Lokalantibiotika und -kombinationen Wirkungsweise

Viele Antibiotika wirken sowohl lokal begrenzt als auch allgemein im Körper. Vielfach kommt es einfach nur darauf an, in welcher Arzneiform sie verarbeitet sind. So können natürlich alle Antibiotika, die in Arzneiformen zur örtlichen Anwendung (wie Salben, Cremes, Augentropfen, Gurgellösungen und Lutschtabletten) eingearbeitet werden, als Lokalantibiotika bezeichnet werden.

Lokalantibiotika im engeren Sinne, wie sie in dieser Wirkstoffgruppe zusammengefasst sind, werden allerdings ausschließlich lokal auf der Haut oder Schleimhaut eingesetzt. Für eine systemische Anwendung im gesamten Organismus haben sie zu viele und zu starke Nebenwirkungen.

Je nach ihrer chemischen Struktur können Lokalantibiotika das Bakterienwachstum hemmen (bakteriostatische Wirkung) oder die Bakterien abtöten (bakterizide Wirkung). Lokalantibiotika nutzen verschiedene Mechanismen, um die Bakterien zu bekämpfen:
  • So können Lokalantibiotika wie zum Beispiel Bacitracin, Colistin und Polymyxin B den Aufbau innerer und äußerer Zellwände der Bakterien stören oder hemmen. Die Erreger oder ihre Zellkerne platzen auf, was teilweise zum Absterben führt.
  • Andere Lokalantibiotika wie Nitrofural stören den Neuaufbau der Erbsubstanz (DNA), was für die Teilung der Bakterien unverzichtbar ist. So können sich die Bakterien nicht mehr vermehren.
  • Wieder andere Lokalantibiotika greifen in den Aufbau von Stoffwechselprodukten der Bakterien ein. So fehlen den Keimen wichtige Substanzen, die sie zum Leben und der Vermehrung benötigen. Tyrothricin, Mupirocin, Neomycin, Fusidinsäure und Chloramphenicol hemmen zum Beispiel den Eiweißaufbau.
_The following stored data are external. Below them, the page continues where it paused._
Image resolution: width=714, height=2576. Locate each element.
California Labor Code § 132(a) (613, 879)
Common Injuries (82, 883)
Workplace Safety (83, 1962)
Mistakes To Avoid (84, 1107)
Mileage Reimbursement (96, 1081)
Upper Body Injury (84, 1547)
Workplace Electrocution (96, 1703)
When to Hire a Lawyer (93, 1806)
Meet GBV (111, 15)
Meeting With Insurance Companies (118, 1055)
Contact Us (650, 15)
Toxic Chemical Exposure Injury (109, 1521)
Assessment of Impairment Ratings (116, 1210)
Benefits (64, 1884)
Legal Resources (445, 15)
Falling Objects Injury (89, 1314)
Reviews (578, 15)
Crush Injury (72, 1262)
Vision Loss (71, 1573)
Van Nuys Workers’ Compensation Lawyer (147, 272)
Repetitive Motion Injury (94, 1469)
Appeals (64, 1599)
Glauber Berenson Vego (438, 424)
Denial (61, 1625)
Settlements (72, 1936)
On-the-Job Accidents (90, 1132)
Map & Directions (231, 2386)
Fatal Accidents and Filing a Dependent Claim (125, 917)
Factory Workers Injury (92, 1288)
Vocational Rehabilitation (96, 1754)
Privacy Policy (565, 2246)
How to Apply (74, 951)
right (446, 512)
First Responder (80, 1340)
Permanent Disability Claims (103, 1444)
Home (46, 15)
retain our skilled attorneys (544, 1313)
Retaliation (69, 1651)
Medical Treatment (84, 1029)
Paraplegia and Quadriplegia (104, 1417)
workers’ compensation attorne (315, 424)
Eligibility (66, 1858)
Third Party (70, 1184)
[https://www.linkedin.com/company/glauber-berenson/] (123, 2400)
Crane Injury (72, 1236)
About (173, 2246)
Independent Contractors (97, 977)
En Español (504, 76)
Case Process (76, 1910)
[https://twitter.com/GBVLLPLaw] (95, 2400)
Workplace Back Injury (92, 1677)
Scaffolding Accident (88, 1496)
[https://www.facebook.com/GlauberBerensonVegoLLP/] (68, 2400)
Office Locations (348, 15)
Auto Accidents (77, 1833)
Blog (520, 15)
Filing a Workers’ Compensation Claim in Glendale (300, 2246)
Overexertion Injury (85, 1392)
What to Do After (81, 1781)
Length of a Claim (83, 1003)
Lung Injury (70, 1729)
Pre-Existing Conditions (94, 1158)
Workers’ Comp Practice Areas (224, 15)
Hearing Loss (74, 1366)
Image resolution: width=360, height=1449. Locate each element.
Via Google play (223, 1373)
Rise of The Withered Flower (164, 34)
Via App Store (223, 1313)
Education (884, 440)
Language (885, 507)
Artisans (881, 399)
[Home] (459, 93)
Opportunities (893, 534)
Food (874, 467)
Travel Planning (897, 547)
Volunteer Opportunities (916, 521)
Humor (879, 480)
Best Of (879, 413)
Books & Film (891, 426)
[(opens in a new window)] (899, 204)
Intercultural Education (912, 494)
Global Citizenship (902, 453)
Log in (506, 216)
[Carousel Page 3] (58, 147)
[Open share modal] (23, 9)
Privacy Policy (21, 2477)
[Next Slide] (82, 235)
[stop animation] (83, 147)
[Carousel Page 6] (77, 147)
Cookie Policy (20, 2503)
Nachteilig an einer Behandlung mit Lokalantibiotika ist, dass diese meist nur gegen wenige Keime wirken (ein so genanntes enges Wirkungsspektrum besitzen) und sie überwiegend nicht abtöten können. Außerdem bergen sie das Risiko einer Resistenzentwicklung. Wenn Bakterien aber resistent werden, so wirkt das Antibiotikum nicht mehr. Daher gibt man oft verschiedene Lokalantibiotika zusammen, um bakterielle Erreger einer Infektion möglichst sicher zu bekämpfen. Aus dem gleichen Grund werden Lokalantibiotika häufig mit keimabtötenden Substanzen aus der Gruppe der antiseptischen Mittel kombiniert. Diese unterstützen dann die Antibiotika bei der Bekämpfung der Erreger.

Lokalantibiotika werden überhaupt oft mit anderen Wirkstoffen zusammen zu Medikamenten verarbeitet. So setzt man örtlich betäubende Mittel (Lokalanästhetika) zu, die für die Linderung der Schmerzen sorgen. Oder die Lokalantibiotika werden zusammen mit Glukokortikoiden gegeben, die eventuell vorhandene Entzündungssymptome lindern können.